The album starts with the breath-taker, The Last Seven Minutes, a Zeuhl track which compromises the Jazz Rock aspects the most, with an unbelievable drum/bass rhythm; as well with Avant-Garde here and there created by the vocals harmonies; as well as the catchiness I've been talking about earlier, created by the great vocals of Christian, as well created by the funky rhythm from the bass/drums. Overall, a killer opener, full of great harmonies and musicianship.

Spiritual is what I would call Zeuhl-friendly, an odd gospel/blues song. It contains nothing more than catchiness with a groovy rhythm a la Ray Charles' What I'd Say, to specify: the part in which Ray sings with the women: ''Oh! Uh! Oh!, etc, just that this time it is in Kobaian.

Rinde is a wonderful piano piece sung by Stella Vander, with a dark mood created by the backing vocals and by the way Stella express' her words. Wonderful piece.

Liriik Necronomicus Kanht has the killer bass/drum rhythm of The Last Seven Minutes, though the difference is that that's the only thing this song has besides some great parts created by the vocals, the song is quite repetitive and doesn't develop as The Last Seven Minutes did. Still a quite good song for the already mentioned aspects.

Maahnt another fantastic rhythm based song, with a somber/dark mood in the first 2 minutes, while the rest of the song has some very good synth stuff as well as trumpet/trombone stuff.

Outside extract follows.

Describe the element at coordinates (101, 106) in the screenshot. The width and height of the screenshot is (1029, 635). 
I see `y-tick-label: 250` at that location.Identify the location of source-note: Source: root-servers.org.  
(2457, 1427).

The vocal delivery this time is decent, nothing special. A worthwhile song for those who like jazzy bass and synth work.

Dondai is a slow gentle piece, like Rinde but more elaborated; with 2 lead vocalists, with a subtle development, speeding up slowly through the vocals. The song also includes some subtle Chamberlin work(which is similar to a mellotron). Overall, one of the best songs of the album, without being bombastic on the vocals nor on the musicianship like in The Last Seven Minutes.

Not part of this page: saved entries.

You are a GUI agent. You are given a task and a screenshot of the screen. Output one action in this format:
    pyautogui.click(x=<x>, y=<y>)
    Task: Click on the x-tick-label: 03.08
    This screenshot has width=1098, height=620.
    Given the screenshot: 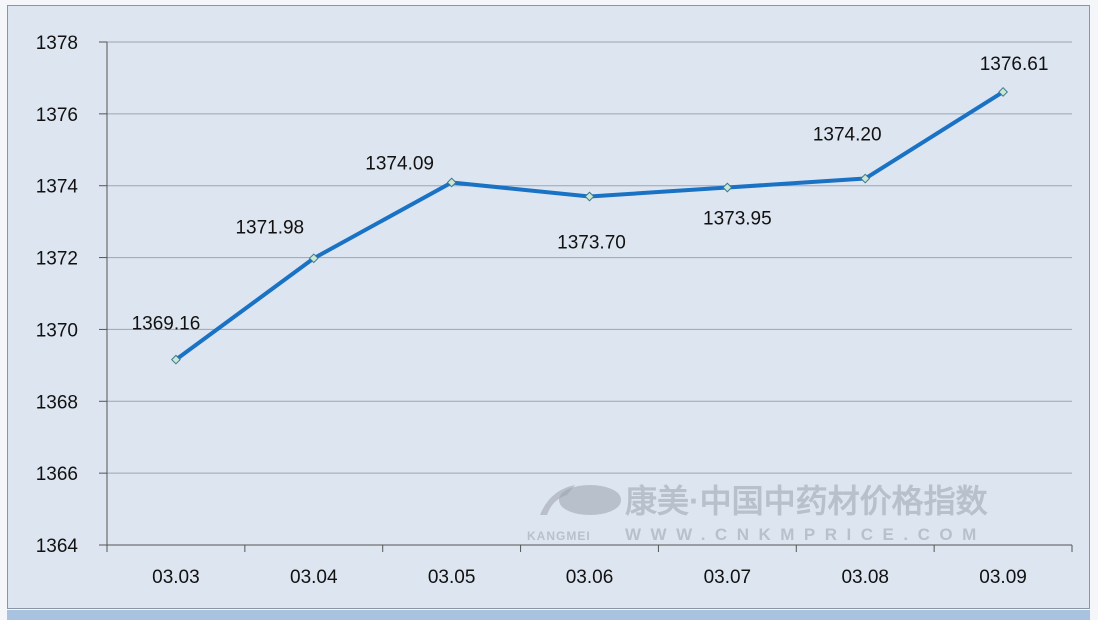 What is the action you would take?
    pyautogui.click(x=865, y=578)
    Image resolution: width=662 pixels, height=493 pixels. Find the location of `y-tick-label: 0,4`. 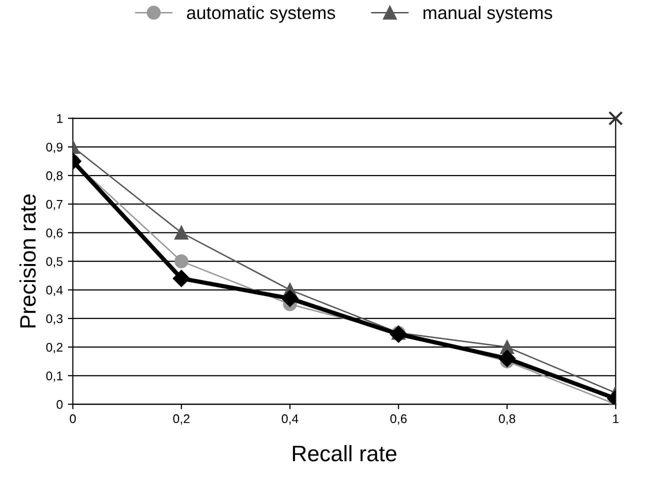

y-tick-label: 0,4 is located at coordinates (54, 291).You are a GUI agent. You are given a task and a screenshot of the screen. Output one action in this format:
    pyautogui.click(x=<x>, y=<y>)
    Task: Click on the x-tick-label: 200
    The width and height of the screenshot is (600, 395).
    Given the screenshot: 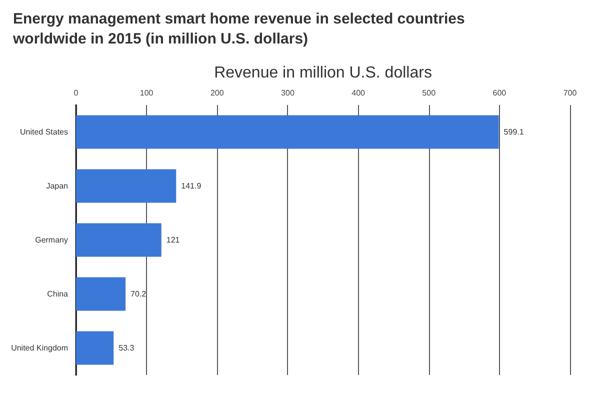 What is the action you would take?
    pyautogui.click(x=217, y=93)
    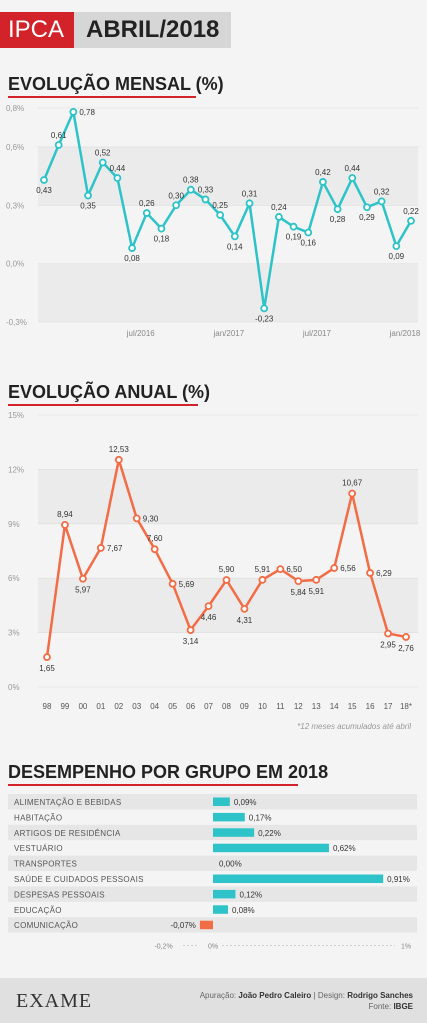 Image resolution: width=427 pixels, height=1023 pixels. Describe the element at coordinates (398, 880) in the screenshot. I see `group-value-label: 0,91%` at that location.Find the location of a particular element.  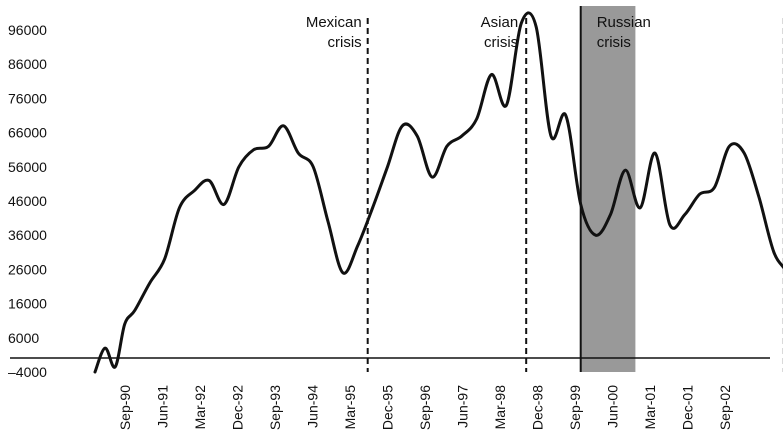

The album finishes, almost as good as it started with Nono. Opening with a catchy bass line, and soon Christian's drums/vocals and Benoit's keys enter. The song is in a quite speed-up rhythm created by Christian's hi-hat. The song evolves subtley, speeding up Guy's bass and with this the vocals, and soon a synth solo to come a la symphonic style. The song finishes as it started, dramatically with the repetitive ''nono, nono''(just think about it: ''no!, no!, no!'', there's something wrong on there in the studio, right?, hehe)

This is not typical Zeuhl, well Zeuhl is not typical, but well, you get it.... It's like to say Drama by Yes, or Trick of the Tail by Genesis, without comparing the potential of each of these albums, they're similar in style, in which each are great by their own rights, yet different from their classic stuff.

Definitely Attahk has its downfalls, and though overall it's not really excellent, this album manages to be a solid and unique album. The standout instrument in this album is definitely that unstoppable jazzy bass by Guy Delacroix, simply stunning all through the album.

3 stars: Recomended tp Jazz Rock fans who want to listen to an original twist of the genre, and its a good album for newbies, unless you're into Zappa and the whole Avant-Garde section, then start with M.D.K.